TEXT BLOCK section start

Blood donation shortages are nothing new in the United States. Early this month, the American Red Cross said that there was a 30 percent shortage for the Easter holiday.

So why are some people being turned away from donating their blood?

Assemblymember Tom Ammiano, D-San Francisco, believes it is based more on emotion than medicine. He wants to put an end to blood donation discrimination against men who have had any sexual intercourse with other men. The assembly resolution, AJR 13, will urge the federal law to lift the current ban on discriminating against homosexual men from donating blood for the rest of their lives.

About 5 percent, or roughly 15 million people, of the United States population donates blood every year. This is a statistic based solely on the heterosexual population that is permitted to donate blood, because under current Food and Drug Administration policies, which govern regulations for all U.S. blood banks, men who have sex with men are not permitted to donate blood.

According to the FDA website, “Men who have had sex with other men, at any time since 1977 (the beginning of the AIDS epidemic in the United States) are currently deferred as blood donors.”

This policy was placed into effect in 1985 because these specific groups of men are at a high risk factor for HIV, according to the FDA.

TEXT BLOCK section end

▸ WORK INSTRUCTIONS:
A – According to the article on blood donation, what shortage did the American Red Cross report for the Easter holiday?
B – Write out the article on blood donation word for word, everything from "Blood donation shortages" down to "of their lives.".

RAW DATA section start

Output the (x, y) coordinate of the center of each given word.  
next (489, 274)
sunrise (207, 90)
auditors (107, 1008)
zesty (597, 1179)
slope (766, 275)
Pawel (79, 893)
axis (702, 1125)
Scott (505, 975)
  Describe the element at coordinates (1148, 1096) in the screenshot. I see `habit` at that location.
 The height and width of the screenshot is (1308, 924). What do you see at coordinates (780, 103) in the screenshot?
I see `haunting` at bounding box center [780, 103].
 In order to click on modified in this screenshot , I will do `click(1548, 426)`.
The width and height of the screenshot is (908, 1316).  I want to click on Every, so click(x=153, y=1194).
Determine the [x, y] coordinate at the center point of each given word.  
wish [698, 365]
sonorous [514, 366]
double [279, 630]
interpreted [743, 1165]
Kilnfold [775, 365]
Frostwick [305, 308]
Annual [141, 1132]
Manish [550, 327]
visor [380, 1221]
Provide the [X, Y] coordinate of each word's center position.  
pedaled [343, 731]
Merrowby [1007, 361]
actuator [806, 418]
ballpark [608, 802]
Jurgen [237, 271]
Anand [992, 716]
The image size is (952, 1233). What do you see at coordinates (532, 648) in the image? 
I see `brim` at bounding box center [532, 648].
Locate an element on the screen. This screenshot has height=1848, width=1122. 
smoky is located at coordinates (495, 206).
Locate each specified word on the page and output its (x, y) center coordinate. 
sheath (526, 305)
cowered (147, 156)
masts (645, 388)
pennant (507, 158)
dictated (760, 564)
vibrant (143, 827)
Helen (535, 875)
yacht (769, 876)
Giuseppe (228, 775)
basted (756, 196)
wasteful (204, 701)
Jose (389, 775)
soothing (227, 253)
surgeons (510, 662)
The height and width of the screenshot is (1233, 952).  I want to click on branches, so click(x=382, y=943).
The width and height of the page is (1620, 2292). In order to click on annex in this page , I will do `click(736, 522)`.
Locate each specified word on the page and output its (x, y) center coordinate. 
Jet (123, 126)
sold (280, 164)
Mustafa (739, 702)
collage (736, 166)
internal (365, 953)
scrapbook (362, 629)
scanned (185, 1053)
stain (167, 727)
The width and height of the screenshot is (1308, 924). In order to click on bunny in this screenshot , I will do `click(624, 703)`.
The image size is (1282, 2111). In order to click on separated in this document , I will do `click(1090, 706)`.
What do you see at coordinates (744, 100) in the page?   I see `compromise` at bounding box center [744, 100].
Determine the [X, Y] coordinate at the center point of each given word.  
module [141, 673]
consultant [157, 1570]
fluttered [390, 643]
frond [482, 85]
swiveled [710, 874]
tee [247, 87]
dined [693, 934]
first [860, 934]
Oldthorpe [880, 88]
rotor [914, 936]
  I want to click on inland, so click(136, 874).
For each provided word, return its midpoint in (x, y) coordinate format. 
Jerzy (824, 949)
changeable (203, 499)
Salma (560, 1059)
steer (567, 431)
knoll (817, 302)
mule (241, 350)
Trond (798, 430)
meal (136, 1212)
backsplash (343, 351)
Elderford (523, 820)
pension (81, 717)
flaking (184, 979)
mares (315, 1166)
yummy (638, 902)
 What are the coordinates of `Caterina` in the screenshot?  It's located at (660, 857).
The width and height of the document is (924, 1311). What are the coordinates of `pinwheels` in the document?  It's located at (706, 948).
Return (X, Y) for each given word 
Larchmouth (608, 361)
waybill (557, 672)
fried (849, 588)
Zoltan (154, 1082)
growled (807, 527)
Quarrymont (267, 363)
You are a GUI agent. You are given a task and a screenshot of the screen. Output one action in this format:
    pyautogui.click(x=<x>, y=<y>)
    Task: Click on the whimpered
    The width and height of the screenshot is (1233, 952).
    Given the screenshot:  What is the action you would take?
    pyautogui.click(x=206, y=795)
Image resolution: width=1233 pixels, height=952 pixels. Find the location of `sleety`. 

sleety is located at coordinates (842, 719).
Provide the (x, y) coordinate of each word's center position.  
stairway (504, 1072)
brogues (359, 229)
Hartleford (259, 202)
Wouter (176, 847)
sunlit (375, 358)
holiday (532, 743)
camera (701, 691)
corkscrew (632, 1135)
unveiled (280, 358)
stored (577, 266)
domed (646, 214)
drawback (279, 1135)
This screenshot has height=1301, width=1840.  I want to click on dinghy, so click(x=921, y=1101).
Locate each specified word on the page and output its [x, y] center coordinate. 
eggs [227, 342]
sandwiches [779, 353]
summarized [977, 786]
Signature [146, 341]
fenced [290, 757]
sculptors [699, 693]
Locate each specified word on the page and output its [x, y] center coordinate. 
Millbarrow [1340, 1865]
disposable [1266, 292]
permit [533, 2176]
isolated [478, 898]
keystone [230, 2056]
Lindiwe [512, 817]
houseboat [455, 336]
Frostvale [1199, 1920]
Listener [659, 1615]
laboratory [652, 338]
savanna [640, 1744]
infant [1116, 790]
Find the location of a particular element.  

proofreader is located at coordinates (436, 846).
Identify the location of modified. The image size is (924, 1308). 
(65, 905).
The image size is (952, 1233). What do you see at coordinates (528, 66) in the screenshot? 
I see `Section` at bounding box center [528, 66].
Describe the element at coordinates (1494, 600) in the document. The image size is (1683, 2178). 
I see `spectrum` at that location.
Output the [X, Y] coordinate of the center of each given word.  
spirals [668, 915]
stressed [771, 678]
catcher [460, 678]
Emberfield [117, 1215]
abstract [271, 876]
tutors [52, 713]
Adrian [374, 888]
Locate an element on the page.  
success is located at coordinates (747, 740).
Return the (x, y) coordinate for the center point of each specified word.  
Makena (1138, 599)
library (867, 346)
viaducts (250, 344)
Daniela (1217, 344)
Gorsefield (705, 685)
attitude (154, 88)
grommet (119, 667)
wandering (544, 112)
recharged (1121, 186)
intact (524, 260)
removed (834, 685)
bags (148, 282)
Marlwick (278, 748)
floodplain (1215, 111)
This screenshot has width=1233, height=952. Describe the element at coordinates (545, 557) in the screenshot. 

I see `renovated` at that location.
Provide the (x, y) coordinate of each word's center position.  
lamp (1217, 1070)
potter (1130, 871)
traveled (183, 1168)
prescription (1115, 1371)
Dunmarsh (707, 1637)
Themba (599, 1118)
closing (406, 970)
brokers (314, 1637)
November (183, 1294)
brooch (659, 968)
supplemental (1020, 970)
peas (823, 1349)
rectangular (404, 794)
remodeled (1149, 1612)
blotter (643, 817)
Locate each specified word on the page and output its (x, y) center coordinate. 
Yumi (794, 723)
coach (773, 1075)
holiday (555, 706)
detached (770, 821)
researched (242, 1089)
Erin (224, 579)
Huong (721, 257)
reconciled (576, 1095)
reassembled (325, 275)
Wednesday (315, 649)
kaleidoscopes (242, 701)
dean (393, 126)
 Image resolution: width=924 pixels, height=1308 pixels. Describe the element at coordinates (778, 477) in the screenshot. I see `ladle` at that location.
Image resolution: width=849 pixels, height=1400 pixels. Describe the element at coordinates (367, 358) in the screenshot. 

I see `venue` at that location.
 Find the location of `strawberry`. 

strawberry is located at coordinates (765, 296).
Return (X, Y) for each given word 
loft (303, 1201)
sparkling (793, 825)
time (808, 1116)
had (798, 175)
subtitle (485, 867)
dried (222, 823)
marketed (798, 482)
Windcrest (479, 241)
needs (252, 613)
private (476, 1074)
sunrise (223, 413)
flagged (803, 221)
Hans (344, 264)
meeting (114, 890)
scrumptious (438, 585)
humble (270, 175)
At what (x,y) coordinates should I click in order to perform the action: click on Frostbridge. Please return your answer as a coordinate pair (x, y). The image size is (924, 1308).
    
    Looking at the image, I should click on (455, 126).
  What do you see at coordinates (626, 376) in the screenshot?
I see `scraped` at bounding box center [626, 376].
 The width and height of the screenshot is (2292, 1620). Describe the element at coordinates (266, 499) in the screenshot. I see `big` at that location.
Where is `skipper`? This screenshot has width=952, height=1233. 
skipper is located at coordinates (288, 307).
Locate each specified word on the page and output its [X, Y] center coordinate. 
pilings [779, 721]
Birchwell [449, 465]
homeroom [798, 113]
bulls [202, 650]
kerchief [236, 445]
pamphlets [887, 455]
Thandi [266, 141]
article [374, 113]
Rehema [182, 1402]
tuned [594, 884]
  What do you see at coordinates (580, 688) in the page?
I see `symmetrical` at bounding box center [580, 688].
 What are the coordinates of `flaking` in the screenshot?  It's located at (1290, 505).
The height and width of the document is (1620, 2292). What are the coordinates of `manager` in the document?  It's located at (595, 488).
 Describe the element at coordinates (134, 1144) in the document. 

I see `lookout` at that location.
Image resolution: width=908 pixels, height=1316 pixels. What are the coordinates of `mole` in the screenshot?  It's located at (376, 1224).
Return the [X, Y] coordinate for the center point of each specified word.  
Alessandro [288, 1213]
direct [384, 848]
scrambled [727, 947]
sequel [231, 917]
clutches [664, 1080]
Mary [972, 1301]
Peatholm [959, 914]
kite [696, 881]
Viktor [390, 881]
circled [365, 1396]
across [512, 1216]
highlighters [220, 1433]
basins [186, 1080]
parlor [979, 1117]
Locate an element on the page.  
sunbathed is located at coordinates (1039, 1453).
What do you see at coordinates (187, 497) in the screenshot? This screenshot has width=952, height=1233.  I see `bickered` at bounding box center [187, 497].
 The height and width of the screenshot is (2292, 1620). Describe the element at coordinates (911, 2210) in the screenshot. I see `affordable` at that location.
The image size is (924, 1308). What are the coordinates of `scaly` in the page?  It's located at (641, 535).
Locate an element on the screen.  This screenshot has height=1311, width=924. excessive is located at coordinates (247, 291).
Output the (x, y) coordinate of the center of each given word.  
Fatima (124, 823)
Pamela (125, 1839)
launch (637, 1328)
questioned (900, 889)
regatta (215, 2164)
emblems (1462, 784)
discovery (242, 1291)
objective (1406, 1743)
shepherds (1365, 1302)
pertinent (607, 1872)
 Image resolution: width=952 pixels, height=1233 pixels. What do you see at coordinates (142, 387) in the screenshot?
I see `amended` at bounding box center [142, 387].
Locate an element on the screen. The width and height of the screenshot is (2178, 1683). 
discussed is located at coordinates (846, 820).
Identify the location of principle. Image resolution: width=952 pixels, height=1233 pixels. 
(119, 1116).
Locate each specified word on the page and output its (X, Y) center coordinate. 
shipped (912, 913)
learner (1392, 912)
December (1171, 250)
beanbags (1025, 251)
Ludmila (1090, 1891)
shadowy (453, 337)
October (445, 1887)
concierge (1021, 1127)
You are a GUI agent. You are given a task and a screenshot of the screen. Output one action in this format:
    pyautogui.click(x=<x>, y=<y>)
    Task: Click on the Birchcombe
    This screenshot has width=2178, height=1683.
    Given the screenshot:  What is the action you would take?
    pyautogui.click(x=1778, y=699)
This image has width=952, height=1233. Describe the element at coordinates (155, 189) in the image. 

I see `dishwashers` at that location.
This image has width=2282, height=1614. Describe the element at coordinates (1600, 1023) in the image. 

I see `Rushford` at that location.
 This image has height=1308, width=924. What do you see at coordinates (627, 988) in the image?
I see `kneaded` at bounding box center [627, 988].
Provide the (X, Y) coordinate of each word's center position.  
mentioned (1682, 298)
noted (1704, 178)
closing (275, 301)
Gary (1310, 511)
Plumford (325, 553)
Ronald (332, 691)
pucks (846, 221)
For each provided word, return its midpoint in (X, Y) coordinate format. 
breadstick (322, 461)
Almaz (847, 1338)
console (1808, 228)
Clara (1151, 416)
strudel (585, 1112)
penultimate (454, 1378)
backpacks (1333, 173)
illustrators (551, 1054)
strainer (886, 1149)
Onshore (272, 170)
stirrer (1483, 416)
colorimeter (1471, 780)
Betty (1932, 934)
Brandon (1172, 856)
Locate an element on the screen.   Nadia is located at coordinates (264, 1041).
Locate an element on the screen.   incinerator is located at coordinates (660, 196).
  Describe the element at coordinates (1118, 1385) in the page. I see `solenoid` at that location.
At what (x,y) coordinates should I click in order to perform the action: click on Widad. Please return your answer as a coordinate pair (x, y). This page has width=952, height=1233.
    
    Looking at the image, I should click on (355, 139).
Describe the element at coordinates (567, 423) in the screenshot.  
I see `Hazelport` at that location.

RAW DATA section end

▸ TASK RESULTS:
A – A 30 percent shortage.

B –
Blood donation shortages are nothing new in the United States. Early this month, the American Red Cross said that there was a 30 percent shortage for the Easter holiday.

So why are some people being turned away from donating their blood?

Assemblymember Tom Ammiano, D-San Francisco, believes it is based more on emotion than medicine. He wants to put an end to blood donation discrimination against men who have had any sexual intercourse with other men. The assembly resolution, AJR 13, will urge the federal law to lift the current ban on discriminating against homosexual men from donating blood for the rest of their lives.